* **Reading passage**
• • • • • • •

Until recently, Mike Hadreas was not a particularly emotional person. That may come as a surprise to fans of Perfume Genius, the name under which he releases gorgeous, theatrical, emotionally raw music. “I think for a while my main emotions were either laughing, or just sort of irritated. The two modes, for years really,” he says.
But all of that has changed. He has moved cities, grown older, and learned how to dance. “Even though I feel kind of unhinged and confused, it’s where I need to be right now, and it’s part of me going somewhere else, somewhere better. For however long it is.” His new album, Set My Heart on Fire Immediately, is about this arrival of big feelings, and a hunger for human connection, but for now human connection is on hold.
We were supposed to meet in London at the beginning of March, but, with the global crisis growing, that was scrapped and now we’re talking over FaceTime. “I kind of had a little mini-panic this morning,” he admits. “It’s hard not to just go on your phone and just refresh everything to see what’s happening.”
It is early morning in Los Angeles, where Hadreas now lives. He is 38, but looks younger; on the screen, he cuts a gentle wary figure, softly spoken, though he grows more wry as the conversation unfolds.
Hadreas’s last album, 2017’s No Shape, turned him into one of alternative music’s biggest stars. Its grand, melodramatic songs popped up on blockbuster movie trailers, while his witty, arty tweets have amassed him almost a million followers.
Two years ago, he moved from Tacoma, Washington, a short drive from where he grew up in Seattle, to LA, with his long-term boyfriend and collaborator Alan Wyffels. (Hadreas has been with Wyffels, a classically trained musician, for 11 years; they are in each other’s company “24 hours a day”, and they have played every Perfume Genius show together.) Then, last summer, Hadreas collaborated with the choreographer Kate Wallich and the YC Dance Company on a dance piece called The Sun Still Burns Here, which they performed in New York. It made him realise he was looking for connection, that making music did not have to be so solitary. “Dance blew up so much for me,” he says. “[I started] really craving community, and being able to be present in the real world.”
Hence the title of the record he wrote shortly after it. Set My Heart on Fire Immediately is a demanding, grabby statement. “Because I get greedy,” he laughs. “I get a little of this good feeling and I’m like, well, I want to constantly be in that state.” For someone who has been used to having just two feelings, this is a confusing shift. “It feels really unhinged. If I don’t get it, I’m pissed! I’m constantly waiting and searching for and demanding a big feeling.”
When the new record was sent out to critics, it came with an essay written by the author of On Earth We’re Briefly Gorgeous, Ocean Vuong, in which he notes that in Hadreas’s most recent work, “the body (queer, healing, troubled, wounded, possible and gorgeous) sings itself into its future”. Hadreas has often sung about his body, but says that now, he feels more in control of it, more inside it. “I’m always obsessed with this idea of leaving, and changing and shifting, and just blowing everything up and going. Before, I felt like I couldn’t be in my body and do that, but I’m starting to realise that I can.”

• • • • • • •

* **Set task 1**
Reproduce the passage of the profile of Mike Hadreas from "Until recently, Mike" to "is on hold.".
* **Set task 2**
List every title of an album, dance piece or book named in the profile of Mike Hadreas.
* **Set task 3**
Answer these questions on the profile of Mike Hadreas.
(a) How old is Hadreas?
(b) For how many years has Hadreas been with Alan Wyffels?
(c) In what year was the album No Shape released?
Base every answer on the profile of Mike Hadreas alone.

* **Stored data**

• • • • • • •

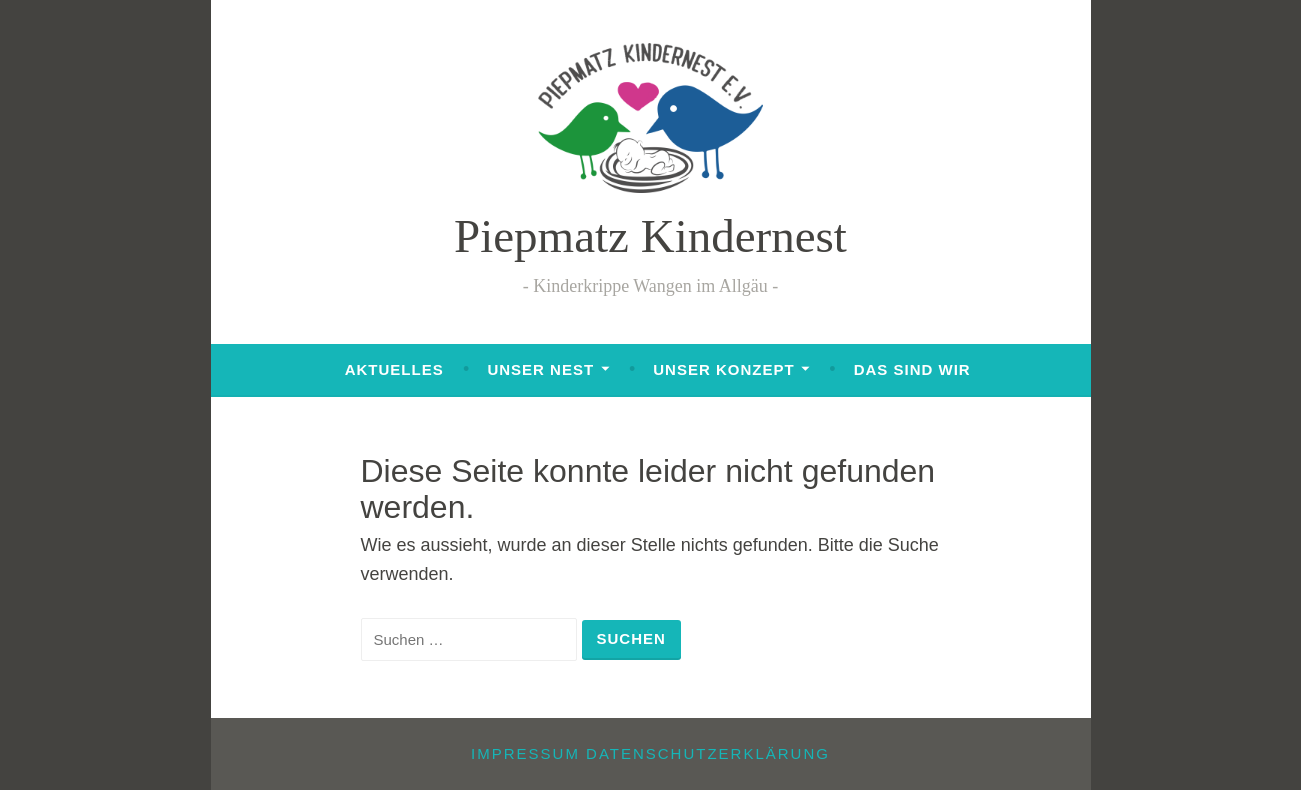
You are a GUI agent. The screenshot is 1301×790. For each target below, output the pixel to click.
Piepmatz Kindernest (650, 236)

• • • • • • •

* **Exercise output 1**
Until recently, Mike Hadreas was not a particularly emotional person. That may come as a surprise to fans of Perfume Genius, the name under which he releases gorgeous, theatrical, emotionally raw music. “I think for a while my main emotions were either laughing, or just sort of irritated. The two modes, for years really,” he says.
But all of that has changed. He has moved cities, grown older, and learned how to dance. “Even though I feel kind of unhinged and confused, it’s where I need to be right now, and it’s part of me going somewhere else, somewhere better. For however long it is.” His new album, Set My Heart on Fire Immediately, is about this arrival of big feelings, and a hunger for human connection, but for now human connection is on hold.

* **Exercise output 2**
Set My Heart on Fire Immediately
No Shape
The Sun Still Burns Here
On Earth We're Briefly Gorgeous

* **Exercise output 3**
(a) 38
(b) 11 years
(c) 2017